Compute the number of lines in the following data that include the word "will", and output that number alone.

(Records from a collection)
++++++++

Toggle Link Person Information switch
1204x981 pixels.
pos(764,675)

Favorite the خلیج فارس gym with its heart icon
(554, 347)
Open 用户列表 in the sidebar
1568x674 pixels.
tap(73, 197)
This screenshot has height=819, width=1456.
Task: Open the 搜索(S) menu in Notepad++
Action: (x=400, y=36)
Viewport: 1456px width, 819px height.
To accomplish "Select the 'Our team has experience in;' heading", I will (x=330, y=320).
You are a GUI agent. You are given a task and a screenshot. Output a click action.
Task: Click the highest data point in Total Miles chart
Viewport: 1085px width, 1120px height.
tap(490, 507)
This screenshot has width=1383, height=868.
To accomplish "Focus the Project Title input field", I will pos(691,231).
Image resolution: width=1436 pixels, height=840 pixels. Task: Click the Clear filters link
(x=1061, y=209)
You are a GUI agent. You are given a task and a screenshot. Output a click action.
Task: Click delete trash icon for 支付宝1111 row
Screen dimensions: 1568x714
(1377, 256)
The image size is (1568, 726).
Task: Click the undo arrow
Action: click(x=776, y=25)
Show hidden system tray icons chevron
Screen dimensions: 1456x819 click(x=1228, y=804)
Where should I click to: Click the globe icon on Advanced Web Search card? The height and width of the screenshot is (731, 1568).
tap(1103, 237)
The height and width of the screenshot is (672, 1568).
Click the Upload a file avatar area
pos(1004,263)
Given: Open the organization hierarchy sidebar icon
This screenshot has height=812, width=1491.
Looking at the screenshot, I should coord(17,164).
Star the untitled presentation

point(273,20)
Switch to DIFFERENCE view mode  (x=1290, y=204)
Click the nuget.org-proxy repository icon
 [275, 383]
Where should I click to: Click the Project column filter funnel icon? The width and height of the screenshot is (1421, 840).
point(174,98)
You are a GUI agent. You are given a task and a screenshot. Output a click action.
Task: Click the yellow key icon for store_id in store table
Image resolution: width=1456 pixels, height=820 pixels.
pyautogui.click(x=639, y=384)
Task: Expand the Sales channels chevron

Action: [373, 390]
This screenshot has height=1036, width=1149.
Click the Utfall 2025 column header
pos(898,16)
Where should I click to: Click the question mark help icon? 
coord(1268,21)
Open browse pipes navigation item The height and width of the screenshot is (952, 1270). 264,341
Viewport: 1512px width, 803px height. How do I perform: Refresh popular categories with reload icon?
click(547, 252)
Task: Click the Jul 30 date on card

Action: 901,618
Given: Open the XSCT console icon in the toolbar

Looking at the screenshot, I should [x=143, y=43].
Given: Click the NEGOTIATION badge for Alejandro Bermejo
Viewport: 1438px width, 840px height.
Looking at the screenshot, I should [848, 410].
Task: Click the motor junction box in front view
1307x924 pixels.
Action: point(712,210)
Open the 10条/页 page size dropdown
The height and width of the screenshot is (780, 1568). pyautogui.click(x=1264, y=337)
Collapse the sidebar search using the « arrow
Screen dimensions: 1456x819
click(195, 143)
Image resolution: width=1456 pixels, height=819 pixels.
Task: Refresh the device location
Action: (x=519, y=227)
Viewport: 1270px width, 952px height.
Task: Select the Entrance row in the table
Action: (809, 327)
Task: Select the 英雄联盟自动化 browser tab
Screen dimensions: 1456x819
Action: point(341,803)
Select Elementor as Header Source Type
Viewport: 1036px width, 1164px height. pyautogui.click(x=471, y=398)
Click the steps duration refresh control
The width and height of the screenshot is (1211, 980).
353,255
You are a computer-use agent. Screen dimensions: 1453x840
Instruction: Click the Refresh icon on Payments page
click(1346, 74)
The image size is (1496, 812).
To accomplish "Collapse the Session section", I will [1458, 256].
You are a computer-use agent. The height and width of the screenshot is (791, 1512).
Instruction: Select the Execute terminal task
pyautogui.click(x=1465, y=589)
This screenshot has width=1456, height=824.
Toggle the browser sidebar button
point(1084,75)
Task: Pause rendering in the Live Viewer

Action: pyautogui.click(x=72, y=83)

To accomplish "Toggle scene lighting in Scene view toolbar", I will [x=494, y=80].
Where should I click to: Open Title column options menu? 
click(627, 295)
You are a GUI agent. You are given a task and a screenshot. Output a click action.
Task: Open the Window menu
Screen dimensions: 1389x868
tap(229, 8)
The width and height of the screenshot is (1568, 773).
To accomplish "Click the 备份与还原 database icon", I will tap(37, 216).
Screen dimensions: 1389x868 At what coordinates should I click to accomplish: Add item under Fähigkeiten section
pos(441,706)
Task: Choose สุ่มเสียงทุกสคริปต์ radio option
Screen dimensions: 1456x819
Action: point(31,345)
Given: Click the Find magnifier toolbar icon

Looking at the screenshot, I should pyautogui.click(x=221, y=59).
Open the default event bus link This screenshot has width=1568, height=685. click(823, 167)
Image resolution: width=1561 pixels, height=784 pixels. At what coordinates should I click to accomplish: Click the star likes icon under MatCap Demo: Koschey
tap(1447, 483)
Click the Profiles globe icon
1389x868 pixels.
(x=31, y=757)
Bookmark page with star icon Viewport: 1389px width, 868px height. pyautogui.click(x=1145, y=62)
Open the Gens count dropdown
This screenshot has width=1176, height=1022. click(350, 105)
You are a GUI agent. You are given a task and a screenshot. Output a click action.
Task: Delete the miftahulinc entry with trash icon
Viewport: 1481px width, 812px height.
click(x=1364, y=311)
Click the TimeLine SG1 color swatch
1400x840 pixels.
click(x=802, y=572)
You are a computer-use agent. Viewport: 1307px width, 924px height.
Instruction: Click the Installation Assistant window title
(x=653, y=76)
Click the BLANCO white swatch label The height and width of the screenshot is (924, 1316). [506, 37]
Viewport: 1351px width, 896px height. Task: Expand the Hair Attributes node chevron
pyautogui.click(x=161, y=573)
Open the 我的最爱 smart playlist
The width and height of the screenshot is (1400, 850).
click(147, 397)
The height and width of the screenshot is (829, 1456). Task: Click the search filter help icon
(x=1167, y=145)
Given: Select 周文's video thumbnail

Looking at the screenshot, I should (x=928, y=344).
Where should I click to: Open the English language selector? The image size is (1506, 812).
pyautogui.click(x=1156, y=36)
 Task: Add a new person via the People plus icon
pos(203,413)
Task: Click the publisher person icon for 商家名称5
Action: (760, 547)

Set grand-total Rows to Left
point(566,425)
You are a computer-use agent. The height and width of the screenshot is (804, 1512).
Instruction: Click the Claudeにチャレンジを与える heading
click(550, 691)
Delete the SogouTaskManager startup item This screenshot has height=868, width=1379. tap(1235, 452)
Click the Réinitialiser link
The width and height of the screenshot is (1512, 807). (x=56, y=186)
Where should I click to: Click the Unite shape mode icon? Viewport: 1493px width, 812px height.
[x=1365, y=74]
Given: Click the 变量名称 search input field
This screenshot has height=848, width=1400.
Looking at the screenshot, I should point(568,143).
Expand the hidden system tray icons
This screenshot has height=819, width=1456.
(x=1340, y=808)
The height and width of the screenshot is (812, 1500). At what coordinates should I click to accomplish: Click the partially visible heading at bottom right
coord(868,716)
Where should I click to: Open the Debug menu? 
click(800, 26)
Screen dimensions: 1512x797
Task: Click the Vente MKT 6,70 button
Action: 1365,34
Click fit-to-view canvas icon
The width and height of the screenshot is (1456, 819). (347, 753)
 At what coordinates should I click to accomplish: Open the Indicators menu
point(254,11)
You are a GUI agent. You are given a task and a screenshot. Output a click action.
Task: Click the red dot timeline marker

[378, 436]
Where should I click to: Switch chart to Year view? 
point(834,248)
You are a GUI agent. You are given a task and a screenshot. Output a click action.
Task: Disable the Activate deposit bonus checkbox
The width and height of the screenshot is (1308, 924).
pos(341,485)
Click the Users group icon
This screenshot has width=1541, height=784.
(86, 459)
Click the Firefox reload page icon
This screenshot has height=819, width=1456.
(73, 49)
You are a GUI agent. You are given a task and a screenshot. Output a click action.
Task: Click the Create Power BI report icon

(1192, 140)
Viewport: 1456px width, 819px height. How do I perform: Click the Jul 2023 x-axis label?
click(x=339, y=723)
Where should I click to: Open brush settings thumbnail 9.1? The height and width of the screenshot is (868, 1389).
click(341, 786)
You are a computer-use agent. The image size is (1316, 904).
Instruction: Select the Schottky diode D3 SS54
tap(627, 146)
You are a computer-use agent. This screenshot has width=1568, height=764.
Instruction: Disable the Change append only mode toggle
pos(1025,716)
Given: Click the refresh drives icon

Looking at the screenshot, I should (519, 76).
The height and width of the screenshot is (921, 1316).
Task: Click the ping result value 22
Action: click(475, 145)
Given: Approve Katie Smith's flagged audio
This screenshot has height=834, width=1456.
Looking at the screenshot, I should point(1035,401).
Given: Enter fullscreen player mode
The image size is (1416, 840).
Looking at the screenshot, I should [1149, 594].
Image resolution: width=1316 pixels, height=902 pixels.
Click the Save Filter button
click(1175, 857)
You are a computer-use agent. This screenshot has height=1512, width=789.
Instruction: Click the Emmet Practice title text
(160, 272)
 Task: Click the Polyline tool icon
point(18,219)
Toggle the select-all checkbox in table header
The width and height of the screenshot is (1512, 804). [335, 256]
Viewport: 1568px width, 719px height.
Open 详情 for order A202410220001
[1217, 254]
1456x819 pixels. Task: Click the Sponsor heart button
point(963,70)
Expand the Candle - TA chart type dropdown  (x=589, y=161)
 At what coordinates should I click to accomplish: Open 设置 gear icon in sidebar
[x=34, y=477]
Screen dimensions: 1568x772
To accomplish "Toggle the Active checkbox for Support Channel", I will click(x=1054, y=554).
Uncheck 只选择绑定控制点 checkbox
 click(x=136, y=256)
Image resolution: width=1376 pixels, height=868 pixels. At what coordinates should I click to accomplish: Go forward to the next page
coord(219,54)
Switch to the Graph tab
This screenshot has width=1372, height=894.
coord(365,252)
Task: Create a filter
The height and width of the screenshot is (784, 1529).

++++++++

### RESULT OF THE TASK
6